After its purchase by the Estévez Group, the greater part of these confusingly labeled stocks (corresponding to the solera and criaderas of Amontillado “Manzanilla Pasada”) were strictly restructured. The finest and deepest butts were selected, their contents refreshed with true (and unfortified) manzanilla pasada (this is a natural amontillado), in order to create an amontillado solera that was slightly over 100-butt strong. We have selected a dozen of these butts which shine for their superior freshness as well as intense notes of aromatic herbs, baked sweet potato, and caramel. The resulting blend is a delicious amontillado, extremely dry, long, serious, complex, but also perfectly drinkable.

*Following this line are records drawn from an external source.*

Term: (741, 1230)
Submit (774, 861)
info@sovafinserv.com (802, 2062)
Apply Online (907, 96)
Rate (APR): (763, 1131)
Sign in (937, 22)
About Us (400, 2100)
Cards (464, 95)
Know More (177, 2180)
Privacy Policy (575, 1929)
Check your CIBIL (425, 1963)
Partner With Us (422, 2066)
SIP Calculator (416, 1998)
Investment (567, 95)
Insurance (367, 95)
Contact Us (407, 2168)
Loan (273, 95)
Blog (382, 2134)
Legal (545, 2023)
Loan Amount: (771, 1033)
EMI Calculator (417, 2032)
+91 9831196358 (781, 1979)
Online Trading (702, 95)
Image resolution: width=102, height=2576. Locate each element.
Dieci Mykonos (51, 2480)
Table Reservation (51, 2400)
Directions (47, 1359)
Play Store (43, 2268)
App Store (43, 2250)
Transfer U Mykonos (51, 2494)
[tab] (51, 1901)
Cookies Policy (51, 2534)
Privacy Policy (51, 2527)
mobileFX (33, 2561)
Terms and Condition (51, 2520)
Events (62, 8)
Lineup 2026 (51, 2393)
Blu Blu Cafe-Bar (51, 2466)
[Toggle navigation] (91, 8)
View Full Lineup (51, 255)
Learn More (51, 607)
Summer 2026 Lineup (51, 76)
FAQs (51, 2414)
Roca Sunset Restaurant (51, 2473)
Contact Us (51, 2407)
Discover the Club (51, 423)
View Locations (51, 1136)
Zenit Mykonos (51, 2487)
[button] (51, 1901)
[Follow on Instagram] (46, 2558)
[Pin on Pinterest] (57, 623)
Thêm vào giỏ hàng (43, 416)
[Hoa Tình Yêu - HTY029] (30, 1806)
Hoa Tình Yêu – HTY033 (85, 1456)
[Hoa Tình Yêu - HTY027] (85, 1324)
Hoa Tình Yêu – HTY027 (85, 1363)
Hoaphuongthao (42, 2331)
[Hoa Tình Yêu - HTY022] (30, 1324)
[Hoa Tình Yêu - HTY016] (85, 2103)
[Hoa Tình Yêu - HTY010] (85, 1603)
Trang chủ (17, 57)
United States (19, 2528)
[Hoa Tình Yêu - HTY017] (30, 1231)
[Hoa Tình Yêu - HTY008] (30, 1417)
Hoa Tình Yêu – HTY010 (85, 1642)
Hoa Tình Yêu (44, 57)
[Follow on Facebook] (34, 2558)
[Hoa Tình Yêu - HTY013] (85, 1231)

The estimate average age of this wine is around 18 years. It is best enjoyed in a sufficiently large white wine glass towards 15ºC—so it should be served slightly below that to allow for aeration. An excellent aperitif on its own, it also works beautifully with some dishes: powerful crudités such as morcón or bull negre, spring haricots with black pudding, sautéed lamb sweetbreads with garlic, fabada asturiana… Needless to say, it is an excellent match to a wide variety of cheeses, both hard and soft.